While in Africa the past month I heard only two bits of news. The first was that Osama bin Laden had been killed. Good riddance. The second was that Harold Camping and his followers were preparing for the end of the world on May 21.
This concerned me given that I was in a plane for most hours on May 21 and wondered whether the rapture would result in turbulence severe enough to bring down the plane. Alas, I am safe.
Camping’s followers now must put their lives back in order after doing silly things like selling property, quitting jobs, and wasting assets. Camping, for his part, has not been seen in public nor issued a statement. Perhaps he alone was righteous and has ascended to heaven.
Lost in all the laughter over Camping’s most recent failed prediction is the fact that almost immediately after Jesus’ death, Christians have been predicting the soon to come apocalypse and eagerly awaiting rapture. There have been tens of thousands of such predictions in Christian history, and all of course have been wrong.

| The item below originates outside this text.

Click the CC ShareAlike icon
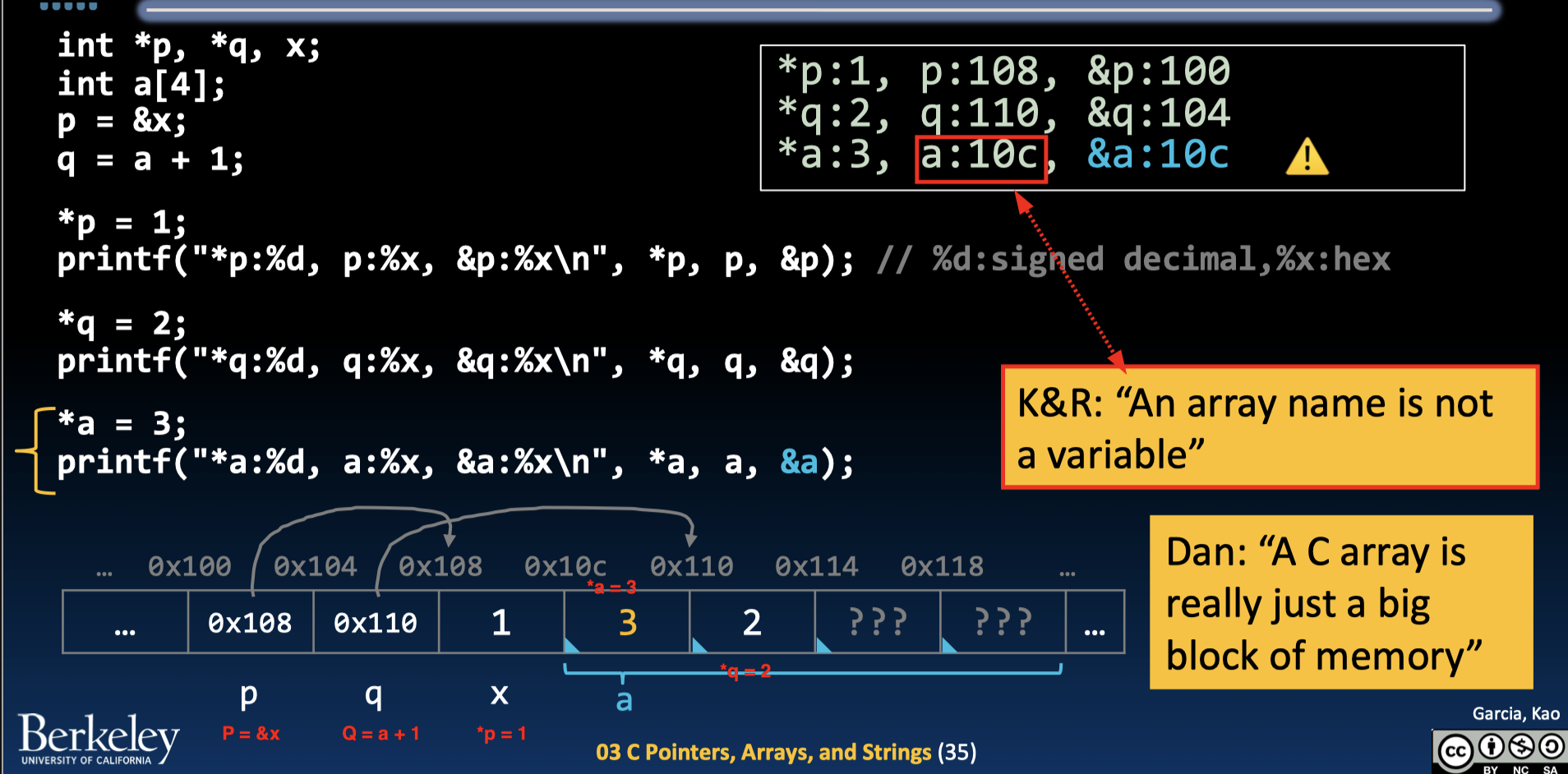 pyautogui.click(x=1551, y=747)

A two thousand year series of failed predictions constitutes a data set of sorts. But rather than learn from such failures, Christians will continue to believe the end is near and predict a coming judgment. Indeed, a third generation evangelist from the Billy Graham tree has already offered solace to the disappointed believers, announcing that Camping’s date was wrong but his prediction is right.
Some people never learn and Christian eschatology will continue to be big business.